Best vintage of Château La Tour Carnet red
Vintage: 2016
Rating: 96/100
Le Figaro Comment: Nose of red fruits, hint of toasted toast, Zan, full, broad, intense, fruity mouth, full tannins, still a little tight, long finish

The 73 ha vineyard, located a few kilometers east of Saint-Laurent-Médoc towards Château Beychevelle, is planted on a veritable mosaic of soils of various qualities, composed of clay, limestone and Garonne and Pyrenean gravel. on a limestone subsoil. For the red, the grape varieties consist of Cabernet Sauvignon (40%), Merlot (55%) which works wonders on the limestone hill, but also Cabernet Franc (4%) and Petit Verdot (1%). The white grape varieties are divided between Sauvignon (33%), Sauvignon Gris (29%), Sémillon (33%) and Muscadelle (5%). In anticipation of global warming, Bernard Magrez created in 2013 a private collection of 75 grape varieties, a true plant heritage which makes it possible to identify the grape varieties best suited for the future. But for current grape varieties, the average age of the vines is 30 years and the planting density is 8 to 10,000 vines/ha.
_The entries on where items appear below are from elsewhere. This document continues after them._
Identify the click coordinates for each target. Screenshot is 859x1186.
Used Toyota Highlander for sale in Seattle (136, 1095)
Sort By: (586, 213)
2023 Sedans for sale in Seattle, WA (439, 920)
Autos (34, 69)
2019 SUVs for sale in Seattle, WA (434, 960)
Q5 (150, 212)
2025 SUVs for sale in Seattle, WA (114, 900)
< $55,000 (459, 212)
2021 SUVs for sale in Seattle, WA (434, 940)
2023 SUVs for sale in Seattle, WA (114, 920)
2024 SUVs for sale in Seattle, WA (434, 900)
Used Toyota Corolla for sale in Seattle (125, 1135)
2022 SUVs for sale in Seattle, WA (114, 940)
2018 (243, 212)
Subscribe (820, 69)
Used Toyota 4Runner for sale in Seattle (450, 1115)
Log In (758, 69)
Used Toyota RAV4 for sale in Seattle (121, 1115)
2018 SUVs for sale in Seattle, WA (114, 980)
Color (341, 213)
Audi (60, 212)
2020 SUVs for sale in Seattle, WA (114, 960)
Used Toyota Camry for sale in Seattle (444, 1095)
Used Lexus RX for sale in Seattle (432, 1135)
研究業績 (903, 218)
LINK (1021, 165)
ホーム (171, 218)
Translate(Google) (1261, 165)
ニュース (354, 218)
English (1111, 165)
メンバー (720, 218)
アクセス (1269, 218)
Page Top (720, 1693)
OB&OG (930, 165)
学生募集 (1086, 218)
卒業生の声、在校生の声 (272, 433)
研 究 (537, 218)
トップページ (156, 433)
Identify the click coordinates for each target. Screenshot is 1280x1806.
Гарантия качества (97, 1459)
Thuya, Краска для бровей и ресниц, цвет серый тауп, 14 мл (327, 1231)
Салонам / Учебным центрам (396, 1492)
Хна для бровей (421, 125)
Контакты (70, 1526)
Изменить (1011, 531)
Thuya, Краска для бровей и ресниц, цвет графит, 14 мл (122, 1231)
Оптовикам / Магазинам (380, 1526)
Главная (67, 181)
The culture is traditional, using the principles of reasoned culture and favoring manual work.At harvest time, a first sorting is carried out in the vineyard, a second, manually on a vibrating table, followed by destemming then densimetric sorting in the cellar. Only the best remains! The harvest is then cooled, then vatted by gravity. Vinification follows in small capacity wooden and cement vats. The punching down is entirely manual, the temperature is controlled and does not exceed 28°C. After maceration for around thirty days, aging in barrels, 30% of which are new, lasts 16 months.